Text:
My biggest stalk is at a height of 35cm (excluding the roots) and width 25cm.. Still growing... But this is my Echinodorus sp Satan species..

For Echinodorus sp Iguazu '2009', the one I am having now about 15cm height, width about 20cm.. Still growing as well.. Haha.. But Echinodorus sp Opacus 'Verde' or 'Rataj' is small...

I think depends greatly on the conditions they kept in.. I am keeping in non-CO2 environment, no fertilizer regime..

----------


## David

Thanks for the indication.....looks like the Echino that I know now is considered 'Old-School'.....LOL!!! any idea where to get the ones you are talking about?

----------


## armageddon

need some help, can help to identify this?



thanks.

----------


## barmby

echinodorus ozelot

----------


## armageddon

> echinodorus ozelot


common in singapore?
is it easy to grow?

----------


## barmby

Common. Can be found in C328. There are a few variants with Red flame being one of them. I might be wrong. Having said that...most echinodorus species are relatively easy to grow if they are given a nutritious bottom, likewise for ozelot, yeah easy.. : )

Request 1:
In the Echinodorus thread, how tall is the biggest stalk of the Echinodorus sp Satan?
Request 2:
Using the Echinodorus thread, explain why the ozelot is described as easy to grow.
Request 3:
Carry on the Echinodorus forum thread from its final post.

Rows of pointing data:
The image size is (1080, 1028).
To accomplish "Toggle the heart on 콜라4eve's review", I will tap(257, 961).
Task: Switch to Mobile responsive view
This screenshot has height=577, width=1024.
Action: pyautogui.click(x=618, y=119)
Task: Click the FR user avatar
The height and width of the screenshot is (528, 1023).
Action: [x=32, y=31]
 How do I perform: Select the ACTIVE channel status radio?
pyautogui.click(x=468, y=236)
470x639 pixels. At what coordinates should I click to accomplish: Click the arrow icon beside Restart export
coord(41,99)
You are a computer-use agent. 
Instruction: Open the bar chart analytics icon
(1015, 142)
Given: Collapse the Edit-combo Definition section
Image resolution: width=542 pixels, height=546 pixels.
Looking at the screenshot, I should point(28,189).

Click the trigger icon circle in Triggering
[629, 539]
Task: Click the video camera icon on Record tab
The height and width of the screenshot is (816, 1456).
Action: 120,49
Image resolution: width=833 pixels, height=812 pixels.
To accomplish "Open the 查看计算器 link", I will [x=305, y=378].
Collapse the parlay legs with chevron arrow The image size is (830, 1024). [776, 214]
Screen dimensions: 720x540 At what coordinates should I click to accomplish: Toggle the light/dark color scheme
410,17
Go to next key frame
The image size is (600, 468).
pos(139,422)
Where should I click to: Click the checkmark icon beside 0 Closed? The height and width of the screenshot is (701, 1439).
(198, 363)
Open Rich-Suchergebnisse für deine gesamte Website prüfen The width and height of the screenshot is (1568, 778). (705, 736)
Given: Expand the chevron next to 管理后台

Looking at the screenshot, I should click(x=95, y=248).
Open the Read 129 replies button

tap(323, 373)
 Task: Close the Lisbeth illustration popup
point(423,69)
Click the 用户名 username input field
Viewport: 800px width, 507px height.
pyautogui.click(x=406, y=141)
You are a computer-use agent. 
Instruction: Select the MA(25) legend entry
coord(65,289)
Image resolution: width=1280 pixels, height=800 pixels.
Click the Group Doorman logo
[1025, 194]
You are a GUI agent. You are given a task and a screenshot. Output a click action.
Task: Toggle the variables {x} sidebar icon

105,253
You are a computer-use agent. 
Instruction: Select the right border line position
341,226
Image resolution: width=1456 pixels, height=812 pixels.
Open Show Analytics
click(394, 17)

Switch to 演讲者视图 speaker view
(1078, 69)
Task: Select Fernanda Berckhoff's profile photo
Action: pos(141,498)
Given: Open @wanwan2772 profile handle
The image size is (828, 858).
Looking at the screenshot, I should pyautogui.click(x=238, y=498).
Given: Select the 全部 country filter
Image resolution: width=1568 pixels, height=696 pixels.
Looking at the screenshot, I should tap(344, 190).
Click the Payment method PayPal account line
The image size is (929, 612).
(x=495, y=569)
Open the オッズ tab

Response 1:
35cm, excluding the roots.

Response 2:
Most echinodorus species are relatively easy to grow if they are given a nutritious bottom, and the same holds for ozelot.

Response 3:
----------


## Simon

to be exact, it is E. ozelot 'green', there is the red var., difference is in the young leaf. E. 'red flame' is one of the many hybrids.


E. 'Vesuvius at Teo

----------


## Simon

Uncle Teo intro this as a new species, its emerse, so no idea what it looked like submerse

----------


## leehyeok

Hi,

Will like to check which lfs can get these plants?

----------


## alvinchan80

> Hi,
> 
> Will like to check which lfs can get these plants?


They are not available locally.. You can pm me, I have some extra stalks...  :Smile:

----------


## armageddon

i have some hadi red paerl to sell if you want.  :Smile:

----------


## cheetf

> i have some hadi red paerl to sell if you want.


Maybe you should start another thread? Getting a bit OT here.

----------


## armageddon

> Maybe you should start another thread? Getting a bit OT here.


got it. sorry.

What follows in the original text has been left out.